The most important thing to get into your head when looking at the old church registers is that just because there is only one possible candidate in the surviving records does not mean that it is the right one. There are so many gaps in the surviving records that you cannot be sure that the right one isn't actually missing.
Also, never trust ages on death certificates. The informant may not have known how old the person really was. Also a grandchild on the other side of the world may not have known the name of their grandmother.
I see that Archibald MacQueen and Christian Cameron were married in Bracadale on 14 March 1840. So if she was the daughter of Ewen Cameron and Catherine Macpherson the age would fit, as she would not yet have had her 17th birthday.
I also see three births with father Archibald McQueen in NZ, all with mother Catherine:
Marion ref 1840/520 - I don't understand this at all because when you narrow it down for the actual date of birth it works out as 9 November 1841, so how it can have been registered in 1840 is totally beyond me!

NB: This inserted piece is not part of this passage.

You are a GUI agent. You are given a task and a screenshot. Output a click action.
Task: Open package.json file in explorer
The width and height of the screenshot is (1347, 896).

NR ref 1851/2977 - DoB 22 October 1851
NR ref 1860/3437 - DoB 9 March 1860
Have you seen all these birth certificates, and are you sure that they are correct? Do they say that Christian/Catherine's surname was Cameron? And were there any more children not findable as McQueen or MacQueen, as there seem to be very long gaps between them?
There is one death of a C*r*n* Cameron, mother M*cph*rs*n, born about 1823, in Kinloch Rannoch in 1880. However it seems that she was born in Kingussie so she can be discounted, which means that Catherine Cameron, daughter of Ewen Camron and Catherine Macpherso, either died before 1855 or did not die in Scotland.